**WHAT THIS TASK INVOLVES**
Nothing in the listing should differ in your copy; retype it all exactly.

**DATA RECORDS**
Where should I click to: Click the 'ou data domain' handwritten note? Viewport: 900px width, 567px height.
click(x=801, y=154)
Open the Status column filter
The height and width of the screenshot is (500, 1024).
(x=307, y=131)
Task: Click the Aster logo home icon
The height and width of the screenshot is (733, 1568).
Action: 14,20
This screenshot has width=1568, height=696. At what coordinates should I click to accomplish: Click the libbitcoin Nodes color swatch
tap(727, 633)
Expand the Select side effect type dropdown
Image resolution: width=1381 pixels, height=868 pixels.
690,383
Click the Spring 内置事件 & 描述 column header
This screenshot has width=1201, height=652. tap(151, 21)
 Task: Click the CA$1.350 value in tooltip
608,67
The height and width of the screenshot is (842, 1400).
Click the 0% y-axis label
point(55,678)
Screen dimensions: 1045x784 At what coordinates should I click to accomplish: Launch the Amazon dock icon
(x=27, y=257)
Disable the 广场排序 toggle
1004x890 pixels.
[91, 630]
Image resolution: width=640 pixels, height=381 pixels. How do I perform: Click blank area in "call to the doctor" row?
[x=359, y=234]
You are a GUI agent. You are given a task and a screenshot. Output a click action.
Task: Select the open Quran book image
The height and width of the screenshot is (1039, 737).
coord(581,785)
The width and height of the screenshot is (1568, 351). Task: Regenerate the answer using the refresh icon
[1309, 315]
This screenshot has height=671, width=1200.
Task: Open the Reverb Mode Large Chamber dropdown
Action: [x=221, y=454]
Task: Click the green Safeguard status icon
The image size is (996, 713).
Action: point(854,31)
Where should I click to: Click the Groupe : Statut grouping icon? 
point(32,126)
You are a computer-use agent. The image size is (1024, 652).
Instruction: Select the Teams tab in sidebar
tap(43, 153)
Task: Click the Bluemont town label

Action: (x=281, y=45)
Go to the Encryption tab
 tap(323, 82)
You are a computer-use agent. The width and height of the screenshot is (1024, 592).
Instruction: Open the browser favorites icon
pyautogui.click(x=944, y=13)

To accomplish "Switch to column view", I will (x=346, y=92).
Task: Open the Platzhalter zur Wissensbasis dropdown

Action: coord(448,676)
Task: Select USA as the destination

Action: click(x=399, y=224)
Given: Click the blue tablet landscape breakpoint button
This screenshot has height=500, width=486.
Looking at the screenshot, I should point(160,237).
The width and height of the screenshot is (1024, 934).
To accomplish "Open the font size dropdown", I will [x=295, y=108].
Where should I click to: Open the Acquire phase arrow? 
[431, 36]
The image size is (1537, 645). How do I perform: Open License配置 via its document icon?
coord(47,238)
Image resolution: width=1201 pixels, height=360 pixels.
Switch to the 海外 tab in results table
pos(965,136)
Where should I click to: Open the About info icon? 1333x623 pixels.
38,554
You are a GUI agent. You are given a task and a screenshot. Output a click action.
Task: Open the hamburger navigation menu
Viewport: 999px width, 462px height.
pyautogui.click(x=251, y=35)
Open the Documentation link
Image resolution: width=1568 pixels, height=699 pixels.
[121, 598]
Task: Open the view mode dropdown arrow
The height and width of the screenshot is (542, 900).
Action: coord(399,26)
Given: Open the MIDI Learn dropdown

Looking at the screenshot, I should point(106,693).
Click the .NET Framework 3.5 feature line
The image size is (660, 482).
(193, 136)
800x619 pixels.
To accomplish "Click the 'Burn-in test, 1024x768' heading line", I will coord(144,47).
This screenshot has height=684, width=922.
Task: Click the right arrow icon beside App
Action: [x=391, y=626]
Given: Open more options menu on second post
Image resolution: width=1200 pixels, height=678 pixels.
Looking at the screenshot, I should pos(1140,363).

**SOLUTION**
Where should I click to: Click the 'ou data domain' handwritten note? Viewport: 900px width, 567px height.
click(x=801, y=154)
Open the Status column filter
The height and width of the screenshot is (500, 1024).
(x=307, y=131)
Task: Click the Aster logo home icon
The height and width of the screenshot is (733, 1568).
Action: 14,20
This screenshot has width=1568, height=696. At what coordinates should I click to accomplish: Click the libbitcoin Nodes color swatch
tap(727, 633)
Expand the Select side effect type dropdown
Image resolution: width=1381 pixels, height=868 pixels.
690,383
Click the Spring 内置事件 & 描述 column header
This screenshot has width=1201, height=652. tap(151, 21)
 Task: Click the CA$1.350 value in tooltip
608,67
The height and width of the screenshot is (842, 1400).
Click the 0% y-axis label
point(55,678)
Screen dimensions: 1045x784 At what coordinates should I click to accomplish: Launch the Amazon dock icon
(x=27, y=257)
Disable the 广场排序 toggle
1004x890 pixels.
[91, 630]
Image resolution: width=640 pixels, height=381 pixels. How do I perform: Click blank area in "call to the doctor" row?
[x=359, y=234]
You are a GUI agent. You are given a task and a screenshot. Output a click action.
Task: Select the open Quran book image
The height and width of the screenshot is (1039, 737).
coord(581,785)
The width and height of the screenshot is (1568, 351). Task: Regenerate the answer using the refresh icon
[1309, 315]
This screenshot has height=671, width=1200.
Task: Open the Reverb Mode Large Chamber dropdown
Action: [x=221, y=454]
Task: Click the green Safeguard status icon
The image size is (996, 713).
Action: point(854,31)
Where should I click to: Click the Groupe : Statut grouping icon? 
point(32,126)
You are a computer-use agent. The image size is (1024, 652).
Instruction: Select the Teams tab in sidebar
tap(43, 153)
Task: Click the Bluemont town label

Action: (x=281, y=45)
Go to the Encryption tab
 tap(323, 82)
You are a computer-use agent. The width and height of the screenshot is (1024, 592).
Instruction: Open the browser favorites icon
pyautogui.click(x=944, y=13)

To accomplish "Switch to column view", I will (x=346, y=92).
Task: Open the Platzhalter zur Wissensbasis dropdown

Action: coord(448,676)
Task: Select USA as the destination

Action: click(x=399, y=224)
Given: Click the blue tablet landscape breakpoint button
This screenshot has height=500, width=486.
Looking at the screenshot, I should point(160,237).
The width and height of the screenshot is (1024, 934).
To accomplish "Open the font size dropdown", I will [x=295, y=108].
Where should I click to: Open the Acquire phase arrow? 
[431, 36]
The image size is (1537, 645). How do I perform: Open License配置 via its document icon?
coord(47,238)
Image resolution: width=1201 pixels, height=360 pixels.
Switch to the 海外 tab in results table
pos(965,136)
Where should I click to: Open the About info icon? 1333x623 pixels.
38,554
You are a GUI agent. You are given a task and a screenshot. Output a click action.
Task: Open the hamburger navigation menu
Viewport: 999px width, 462px height.
pyautogui.click(x=251, y=35)
Open the Documentation link
Image resolution: width=1568 pixels, height=699 pixels.
[121, 598]
Task: Open the view mode dropdown arrow
The height and width of the screenshot is (542, 900).
Action: coord(399,26)
Given: Open the MIDI Learn dropdown

Looking at the screenshot, I should point(106,693).
Click the .NET Framework 3.5 feature line
The image size is (660, 482).
(193, 136)
800x619 pixels.
To accomplish "Click the 'Burn-in test, 1024x768' heading line", I will coord(144,47).
This screenshot has height=684, width=922.
Task: Click the right arrow icon beside App
Action: [x=391, y=626]
Given: Open more options menu on second post
Image resolution: width=1200 pixels, height=678 pixels.
Looking at the screenshot, I should pos(1140,363).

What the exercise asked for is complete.